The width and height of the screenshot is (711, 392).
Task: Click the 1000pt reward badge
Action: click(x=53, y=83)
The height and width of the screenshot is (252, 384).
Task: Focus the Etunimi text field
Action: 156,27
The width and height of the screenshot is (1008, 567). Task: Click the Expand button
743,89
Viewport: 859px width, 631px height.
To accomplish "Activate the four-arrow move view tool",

...

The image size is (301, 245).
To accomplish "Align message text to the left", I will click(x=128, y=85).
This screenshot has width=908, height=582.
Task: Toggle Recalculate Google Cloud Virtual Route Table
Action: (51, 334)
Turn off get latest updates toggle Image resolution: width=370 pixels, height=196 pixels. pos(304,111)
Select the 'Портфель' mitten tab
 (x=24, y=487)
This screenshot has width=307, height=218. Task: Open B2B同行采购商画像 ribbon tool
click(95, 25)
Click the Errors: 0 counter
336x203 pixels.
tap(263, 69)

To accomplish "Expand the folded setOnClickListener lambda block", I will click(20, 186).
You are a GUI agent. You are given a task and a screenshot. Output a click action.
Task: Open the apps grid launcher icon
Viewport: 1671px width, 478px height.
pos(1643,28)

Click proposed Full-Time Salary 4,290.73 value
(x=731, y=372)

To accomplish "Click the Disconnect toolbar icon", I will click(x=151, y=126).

* * *

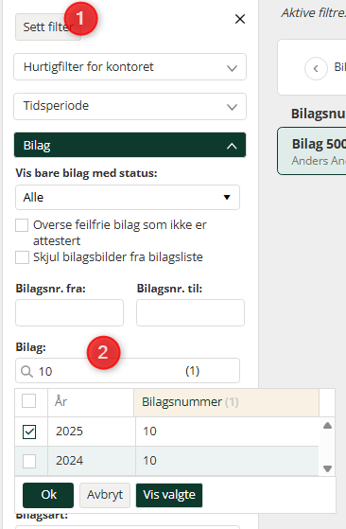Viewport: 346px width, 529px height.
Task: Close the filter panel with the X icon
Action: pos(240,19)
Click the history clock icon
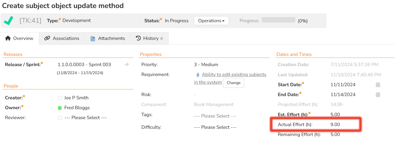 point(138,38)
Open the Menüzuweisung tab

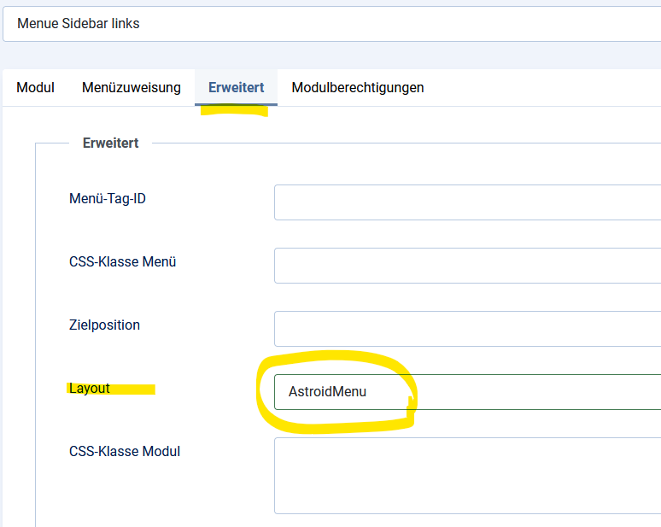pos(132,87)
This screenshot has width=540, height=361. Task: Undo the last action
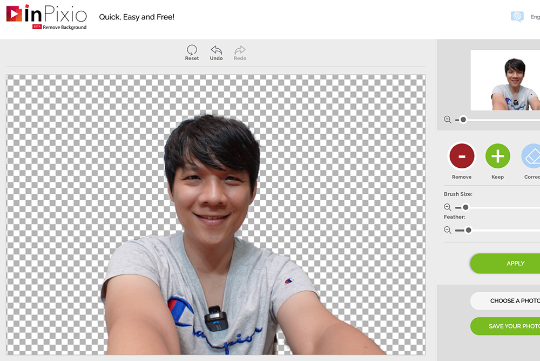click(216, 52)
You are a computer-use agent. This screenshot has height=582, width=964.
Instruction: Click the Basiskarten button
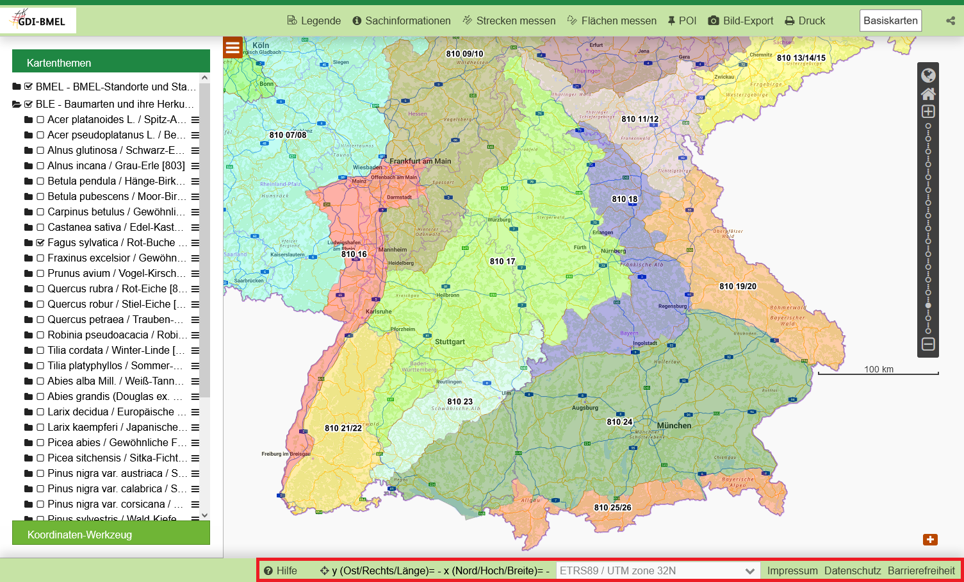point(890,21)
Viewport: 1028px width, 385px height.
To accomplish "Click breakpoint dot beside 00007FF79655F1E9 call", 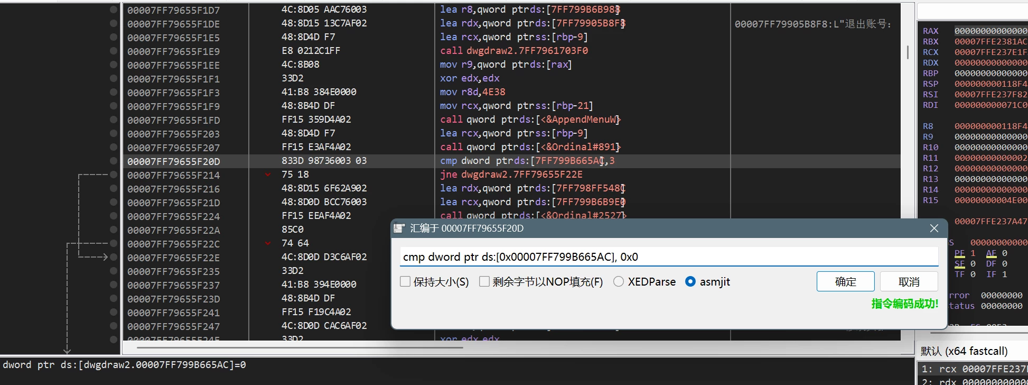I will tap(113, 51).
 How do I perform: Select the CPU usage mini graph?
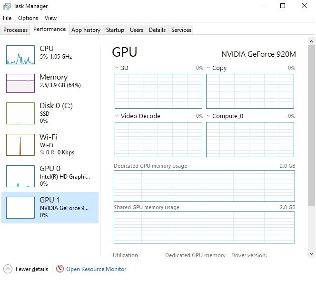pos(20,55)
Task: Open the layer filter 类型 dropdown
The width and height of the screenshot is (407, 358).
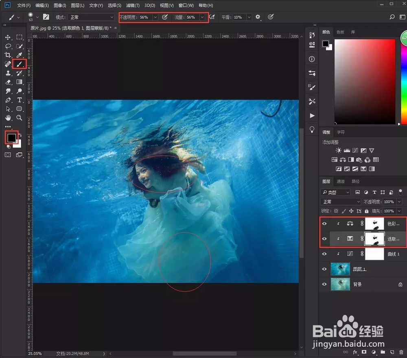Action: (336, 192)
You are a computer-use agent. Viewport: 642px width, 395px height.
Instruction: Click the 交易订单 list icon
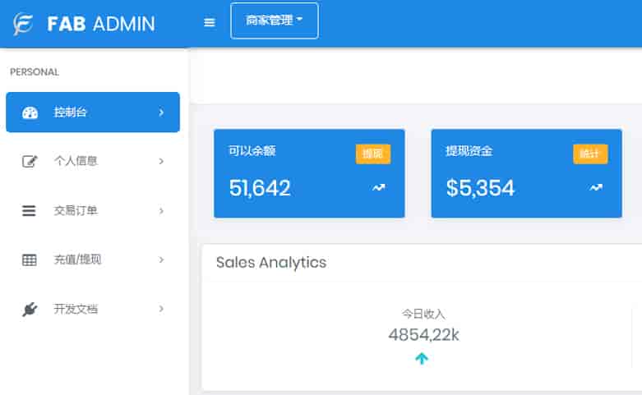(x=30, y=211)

--- Assignment ---
In the listing above, find the line containing "The image size is (301, 245)." and the line containing "You are a GUI", then quote both, plus every line between them, exactly as written.

--- Output for this exercise ---
The image size is (301, 245).
To accomplish "Align message text to the left", I will click(x=128, y=85).
This screenshot has width=908, height=582.
Task: Toggle Recalculate Google Cloud Virtual Route Table
Action: (51, 334)
Turn off get latest updates toggle Image resolution: width=370 pixels, height=196 pixels. pos(304,111)
Select the 'Портфель' mitten tab
 (x=24, y=487)
This screenshot has width=307, height=218. Task: Open B2B同行采购商画像 ribbon tool
click(95, 25)
Click the Errors: 0 counter
336x203 pixels.
tap(263, 69)

To accomplish "Expand the folded setOnClickListener lambda block", I will click(20, 186).
You are a GUI agent. You are given a task and a screenshot. Output a click action.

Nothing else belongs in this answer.